Expect a lot of stories that sound like Fiona Apple in a week or so, when I cycle through my current buffer. The buffer is why yesterday’s and next Wednesday’s stories are about outer space, because last week I was getting really into Firefly (on which I was a little behind–it came out in 2002).
In other stuff about music, I can’t stand Harvey Danger, so I’m upset that I have to buy their album. Values versus taste! Does anybody want a Harvey Danger album for a Christmas present?
Maria and I are bringing Ian home from LA for Thanksgiving, so he can eat food that is not peanut butter or jelly. It turns out that plane tickets around that time cost some money! We have the flight already reserved; he’ll leave early Wednesday morning, the 23rd, and return Sunday.

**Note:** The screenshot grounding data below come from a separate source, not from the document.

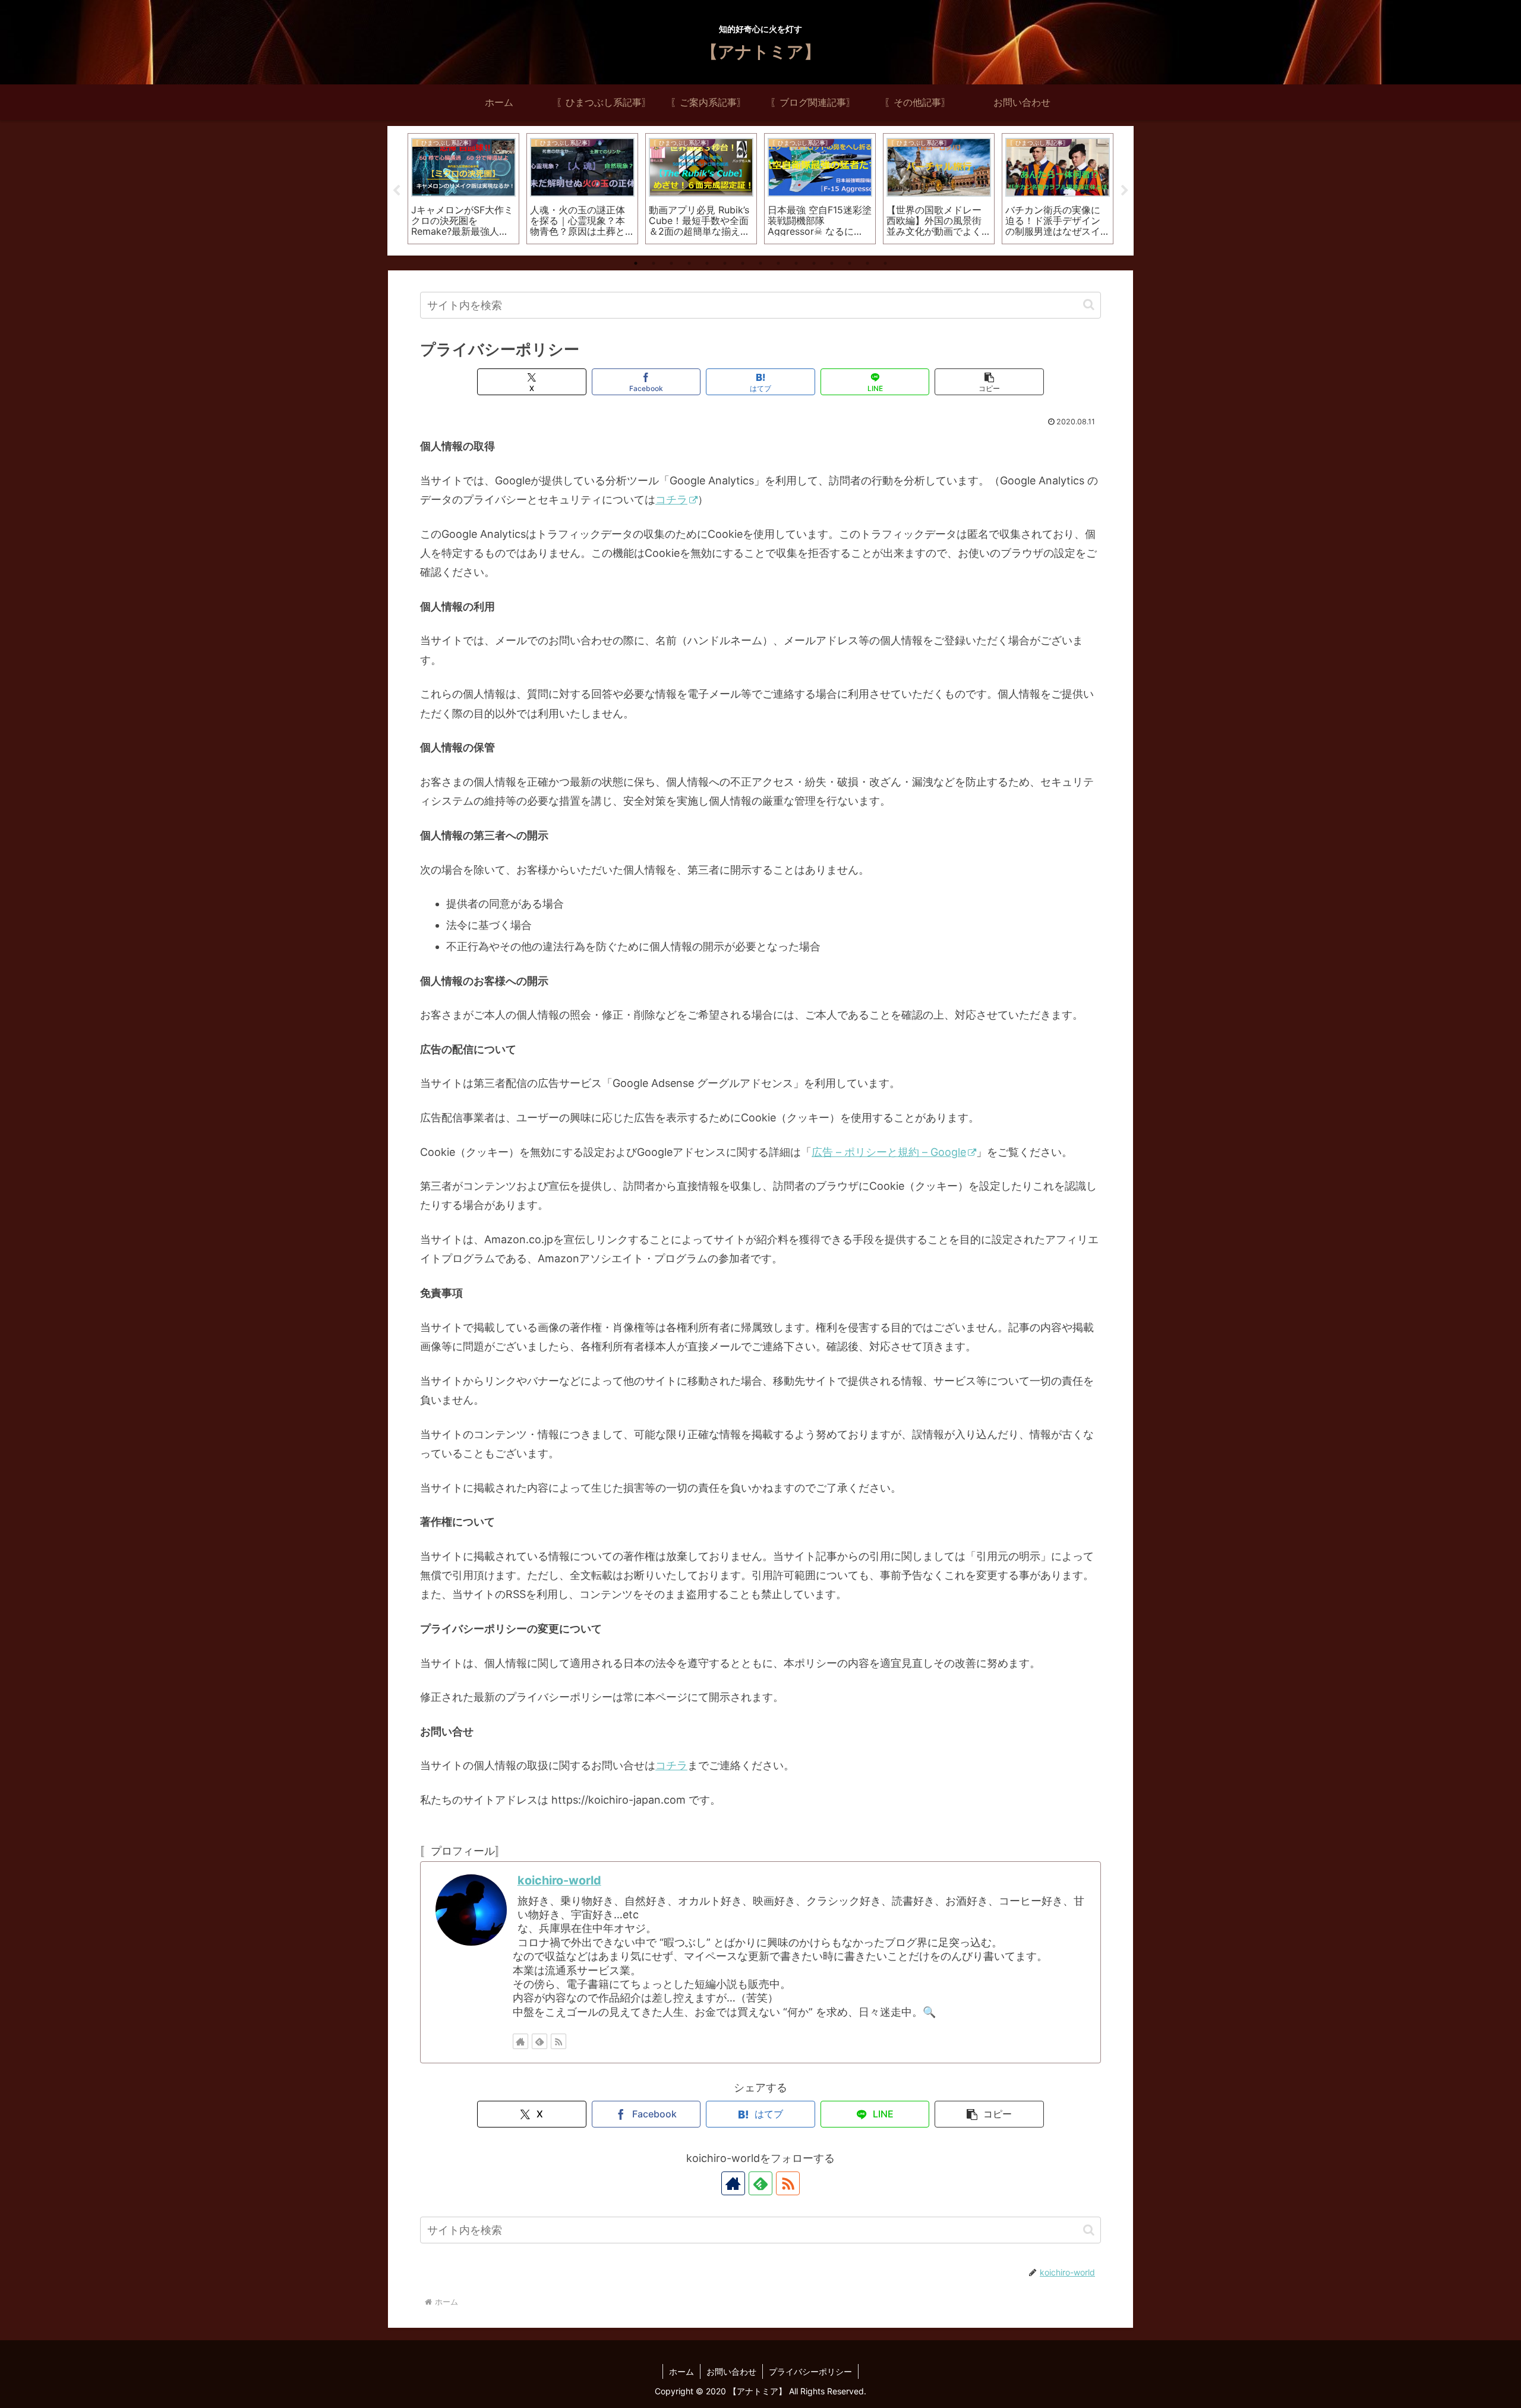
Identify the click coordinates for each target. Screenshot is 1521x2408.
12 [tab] (832, 263)
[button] (1088, 304)
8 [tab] (760, 263)
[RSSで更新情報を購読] (558, 2041)
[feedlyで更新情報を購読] (539, 2041)
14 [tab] (867, 263)
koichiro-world (559, 1880)
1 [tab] (636, 263)
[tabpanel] (463, 188)
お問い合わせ (731, 2371)
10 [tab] (796, 263)
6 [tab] (725, 263)
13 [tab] (850, 263)
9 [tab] (778, 263)
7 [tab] (743, 263)
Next (1125, 191)
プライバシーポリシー (810, 2371)
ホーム (681, 2371)
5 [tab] (707, 263)
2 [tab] (653, 263)
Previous (396, 191)
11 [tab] (814, 263)
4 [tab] (689, 263)
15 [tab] (885, 263)
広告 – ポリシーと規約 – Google (889, 1152)
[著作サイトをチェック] (520, 2041)
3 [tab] (671, 263)
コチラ (671, 499)
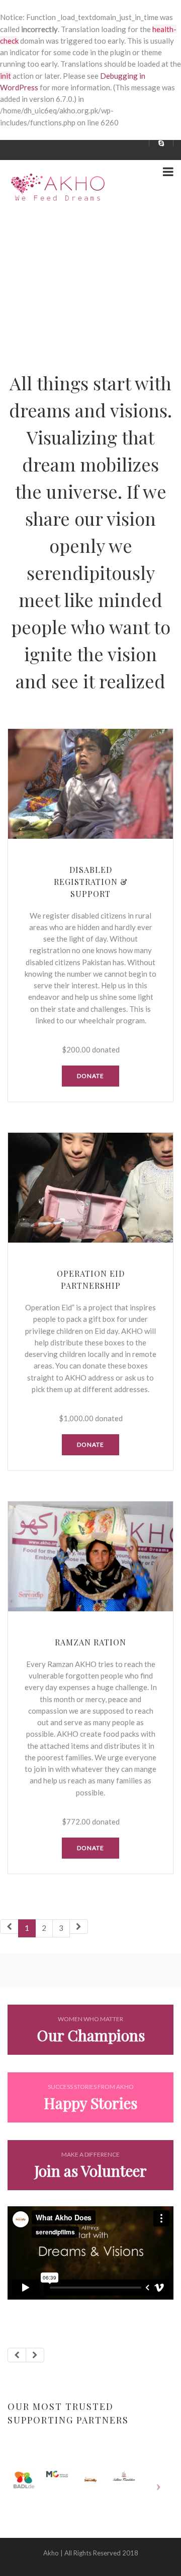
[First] (9, 1926)
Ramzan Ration (90, 1642)
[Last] (78, 1926)
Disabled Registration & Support (91, 881)
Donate (90, 1076)
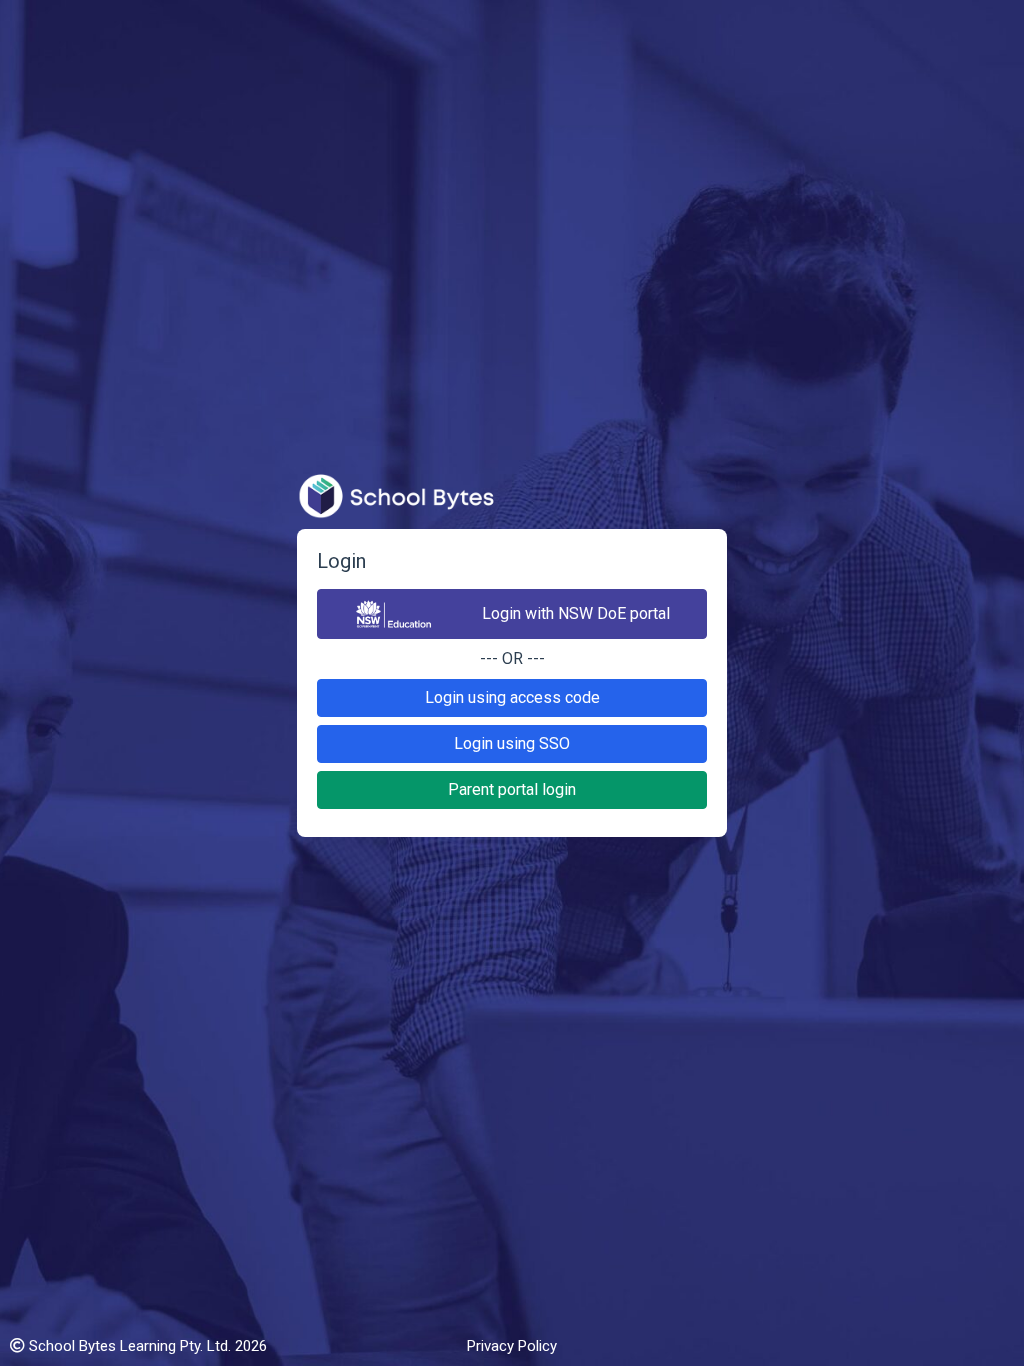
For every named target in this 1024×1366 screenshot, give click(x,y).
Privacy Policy (512, 1346)
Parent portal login (512, 789)
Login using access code (512, 697)
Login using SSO (512, 743)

If you would like to help make Ian come home for Thanksgiving, we would really like it if you’d give us some ten or twenty bucks. Cash or checks are fine, and I can give you my mailing address if you have to mail a check. We’ll have a card for him that you can sign and I will even make you out a receipt.
He won’t be around for Tuesday Night Basketball, so maybe we can have a special-occasion Basketball on a different night instead. I think that would be fun. Imagine that it is like a charity benefit party, and you can deduct its cost from your taxes! Except you can’t, but come on, like you pay taxes anyway.
On Saturday night, Maria, Michael and I went out and saw Serenity.
On Sunday, we went right back out and saw it again.